I shrugged. I liked Inigo. More importantly, I trusted him. That was saying something for me. When it came to men, I didn’t trust easily. I’d worked with him for a long time, though. He was my best friend’s cousin, for crying out loud. Still, I wasn’t sure I was ready to tell him I was losing my grip on reality. I wasn’t sure I was ready to admit it to myself because if I wasn’t going crazy, then something much scarier was happening.
He got up slowly from the table, unfolding his long, lithe body from where he’d been lounging. I watched him walk over to me, desperately trying to hide the fact that my pulse was pounding hard enough I was half-afraid I’d crack a rib. Not good. Not good. So very not good.
I couldn’t really see in the dark, but I was pretty sure I saw his lips quirk into something very like a smirk.
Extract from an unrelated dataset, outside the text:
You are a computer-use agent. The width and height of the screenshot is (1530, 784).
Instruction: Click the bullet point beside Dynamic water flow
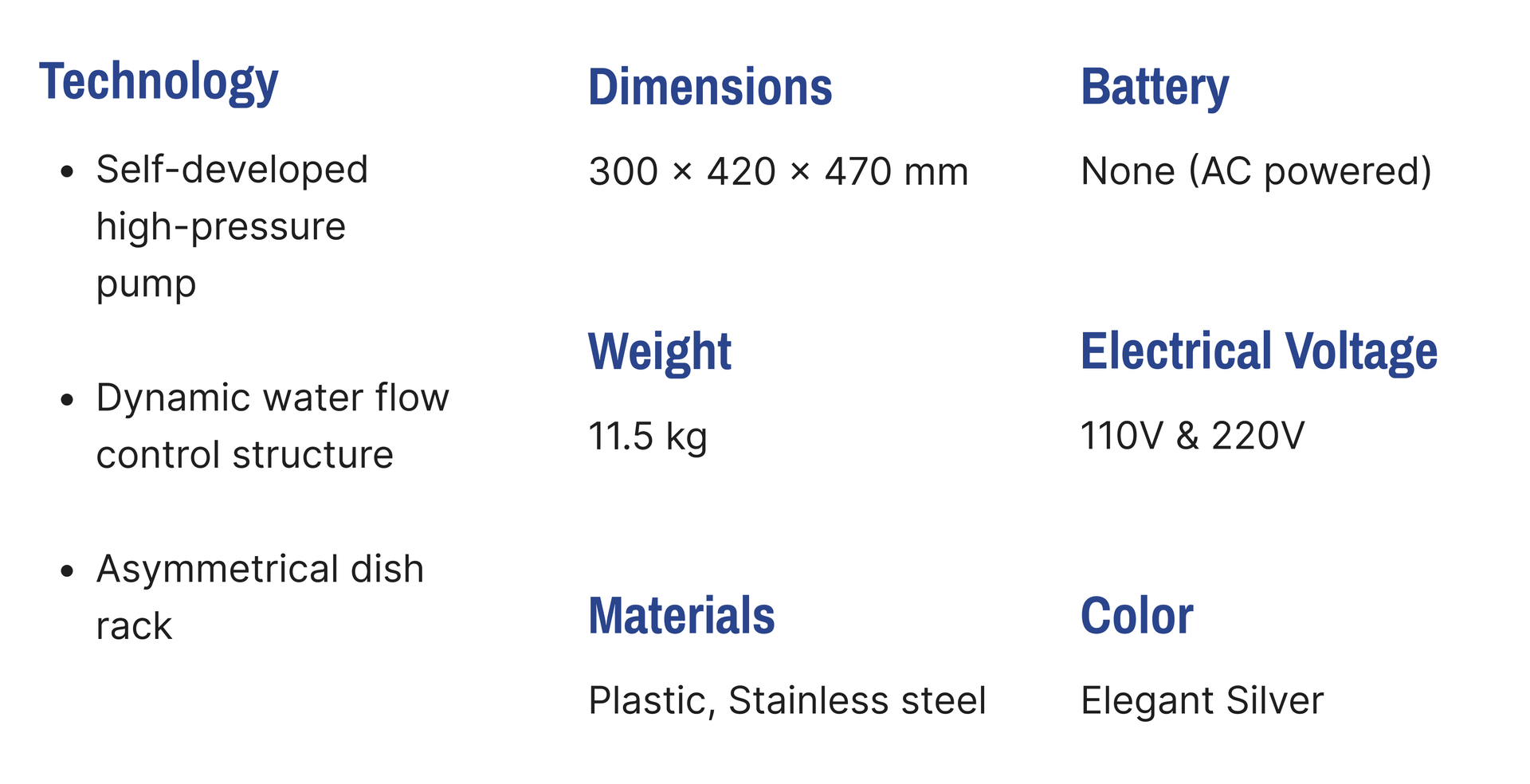pyautogui.click(x=67, y=400)
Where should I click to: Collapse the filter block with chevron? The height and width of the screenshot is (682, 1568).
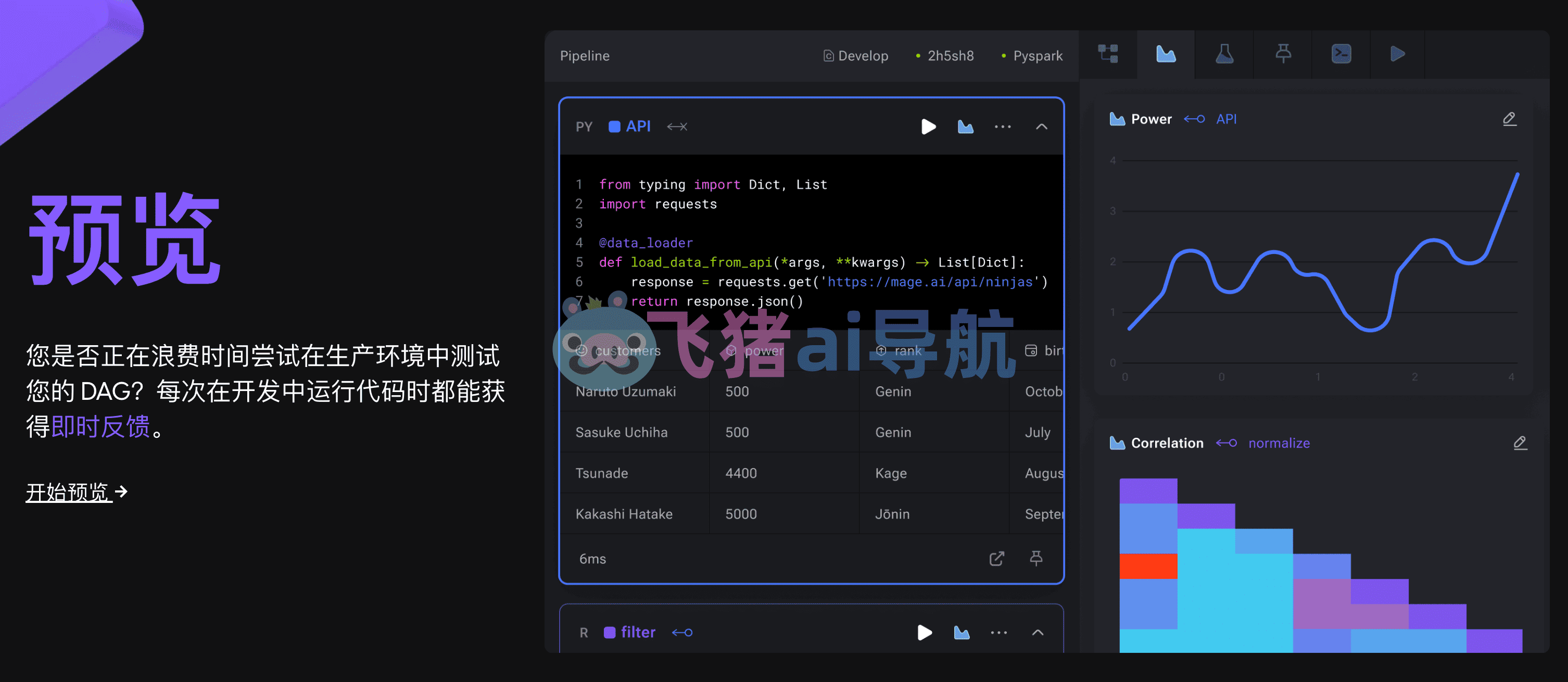pyautogui.click(x=1038, y=633)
Bastard.
He stepped behind me and I tensed up before I realized what he was planning. Then I felt his hands on my shoulders, sending a little electric thrill straight to my nether regions. Dear gods, this was not good. “Uh, Inigo … “
“Shh. Just relax. You need to relax. You’re too tense.” His hands began kneading the muscles of my shoulders which, until that moment, I’d had no idea were so beyond tense they closely resembled a rock.
I was pretty sure I let out a moan, but things were starting to go a little fuzzy around the edges. I could feel that odd tingling again, that pulling of the dark. It was rushing around me, swirling and pulling and surging into me, through me. In the dark there were sparkles, like tiny stars, dancing and dancing on the edge of my vision. The night began to wrap itself around me, its energy driving deeper. I was seriously beginning to lose my grip on reality.
“Morgan?” His voice was rough, full of desire and need. He pulled me out of the chair and turned me to face him.